BY DANIEL MARKEY
The mysterious Pakistani-Canadian cleric is back, and he’s shaking up the country’s politics.
On March 17, Tahir-ul-Qadri -- the Pakistani cleric who led popular demonstrations that brought Islamabad to a standstill for four days in January -- plans to announce his intentions for the upcoming national elections at another major rally in Rawalpindi. Most American observers have written Qadri off as a flash in the Pakistani pan. They may need to think again. Qadri can still shake up Pakistani politics. In the near term, he remains a wildcard, disruptive in ways that might even tip the balance of power in Pakistan's next government. Over the long run, however, Qadri has the potential to play a far more constructive role in Pakistan's political development. Either way, Washington would do well to pay him closer attention.
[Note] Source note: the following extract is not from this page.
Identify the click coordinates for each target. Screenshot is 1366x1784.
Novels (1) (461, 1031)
It is possible that Qadri will decide to send his party, the Pakistan Awami Tehreek, into the fray of national elections in May. Building a Pakistani party machine with credible, popular candidates is the work of years, not weeks, so there is a very good chance he wouldn't win any seats. Even so, Qadri-backed politicians might steal just enough votes to spoil the plans of the front-running party of former Prime Minister Nawaz Sharif (PML-N) and shift the makeup of Islamabad's next ruling coalition.
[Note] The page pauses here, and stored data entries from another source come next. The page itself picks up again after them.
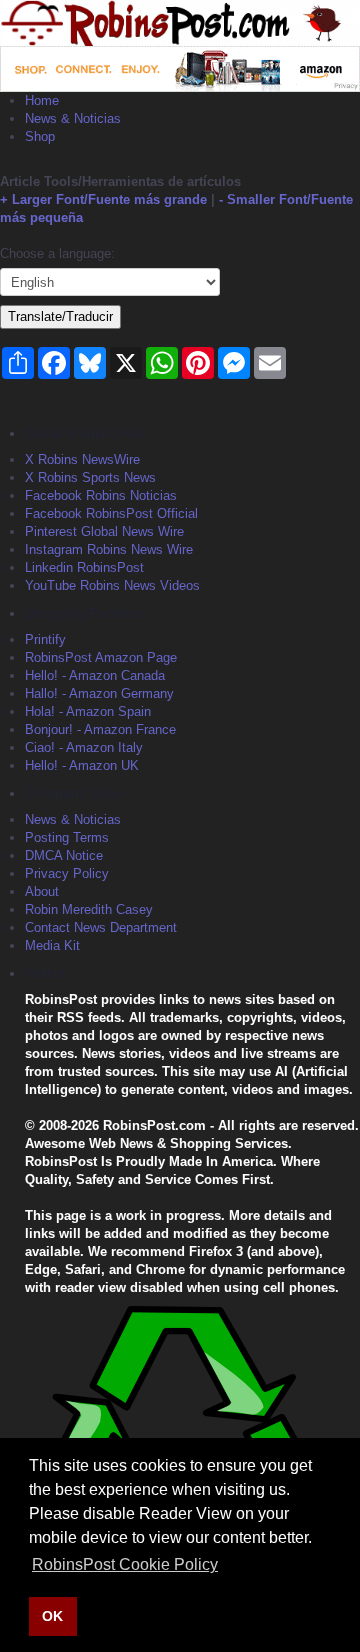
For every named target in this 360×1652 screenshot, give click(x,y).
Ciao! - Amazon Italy (84, 747)
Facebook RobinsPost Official (111, 513)
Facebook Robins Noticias (101, 495)
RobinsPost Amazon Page (101, 657)
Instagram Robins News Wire (109, 549)
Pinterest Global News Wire (104, 531)
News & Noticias (73, 118)
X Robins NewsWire (82, 459)
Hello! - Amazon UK (82, 765)
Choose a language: (57, 253)
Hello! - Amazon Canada (95, 675)
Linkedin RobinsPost (84, 567)
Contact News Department (101, 927)
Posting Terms (67, 837)
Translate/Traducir (60, 316)
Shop (40, 136)
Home (42, 100)
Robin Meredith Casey (89, 909)
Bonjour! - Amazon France (100, 729)
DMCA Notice (64, 855)
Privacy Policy (67, 873)
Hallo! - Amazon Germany (99, 693)
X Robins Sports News (90, 477)
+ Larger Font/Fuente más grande (103, 199)
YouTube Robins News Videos (112, 585)
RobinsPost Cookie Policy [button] (125, 1564)
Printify (45, 639)
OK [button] (52, 1616)
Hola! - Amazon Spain (88, 711)
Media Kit (52, 945)
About (42, 891)
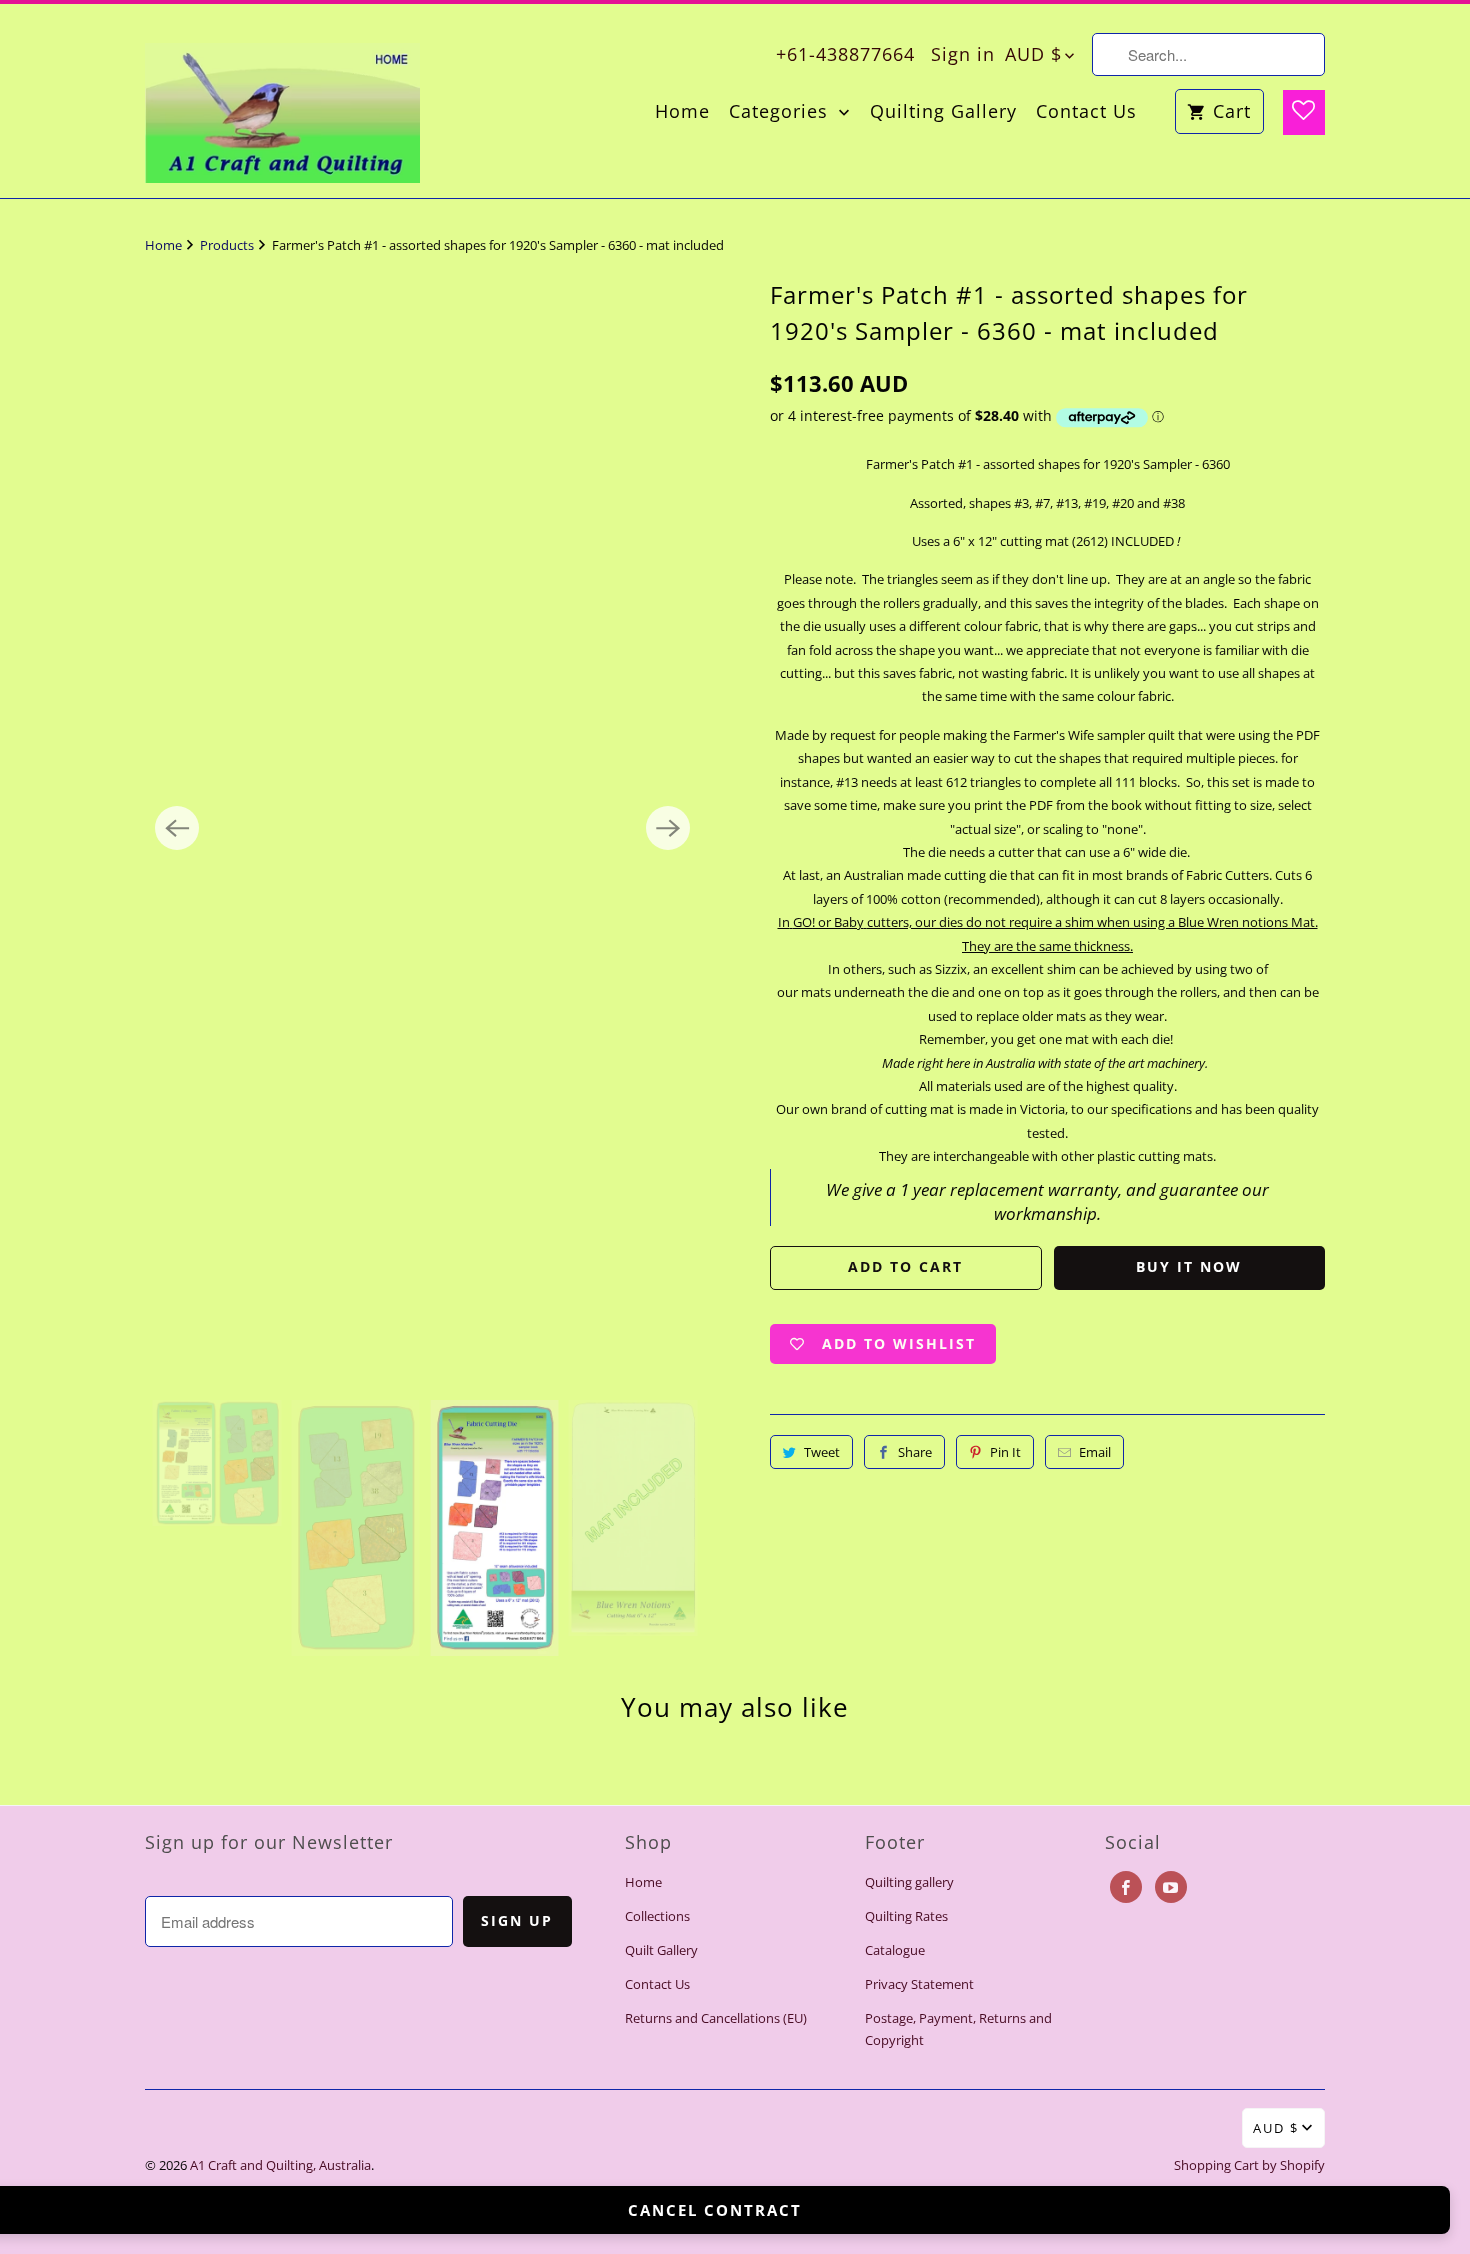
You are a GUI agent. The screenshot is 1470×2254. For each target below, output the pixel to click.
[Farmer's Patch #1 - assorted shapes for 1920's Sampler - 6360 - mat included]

Qadri might play an even more significant and constructive role over the long run by choosing not to contest elections. As an outside voice favoring reform, religious moderation, and better governance, Qadri would offer a glimmer of hope for a future in which Pakistani opposition figures hold their nation's leaders accountable to the nation's constitution and laws. That would represent a genuine, farsighted contribution to the maturation of democracy in Pakistan, the best hope for long-term economic development and stability of the sort that would render Pakistan a far less dangerous and fragile state.
Qadri, a former law professor and acclaimed Islamic scholar, stormed out of his unlikely home base in Toronto, Canada, this past December after having disappeared from the scene for eight years. The media portrayed his out-of-the-blue return to Pakistan and rapid ascendance as mysterious. Who had backed Qadri's massive media blitz? Rumor swirled. Some said it was Washington, again out to influence Pakistani politics. Others saw the hand of the Pakistani military looking to derail the electoral process.
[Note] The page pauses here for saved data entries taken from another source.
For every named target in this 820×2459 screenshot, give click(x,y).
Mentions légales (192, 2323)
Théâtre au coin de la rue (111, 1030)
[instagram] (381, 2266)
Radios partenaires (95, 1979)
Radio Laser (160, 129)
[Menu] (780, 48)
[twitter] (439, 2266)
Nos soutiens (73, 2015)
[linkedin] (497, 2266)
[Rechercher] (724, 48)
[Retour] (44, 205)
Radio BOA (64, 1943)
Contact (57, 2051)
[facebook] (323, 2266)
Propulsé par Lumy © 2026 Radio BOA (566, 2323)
Contrary to many press reports that depicted him as a detached Islamic scholar with little in the way of a political background, Qadri has a decades-long history of dealing with all of Pakistan's top leaders since the 1980s, from Generals Zia and Musharraf to Benazir Bhutto and Nawaz Sharif. Today, Qadri's politics are motivated by deep disillusionment with all of them, military and civilian alike. Such sentiments place him squarely in the mainstream of Pakistani public opinion.
Qadri's movement has found is greatest strength -- and probably most of the cash that fed his impressive media machine -- in the well of popular disgust with Pakistan's status quo of corruption, power outages, and terrible violence. Among Pakistanis there is little stomach for another round of military rule, and none for political intrusion by outside forces like the United States. But everyone, including Pakistan's most powerful civilian and military leaders, admits the state needs to do a far better job at governing. Qadri, like the reform-minded cricketer-turned-politician Imran Khan, taps into this sentiment.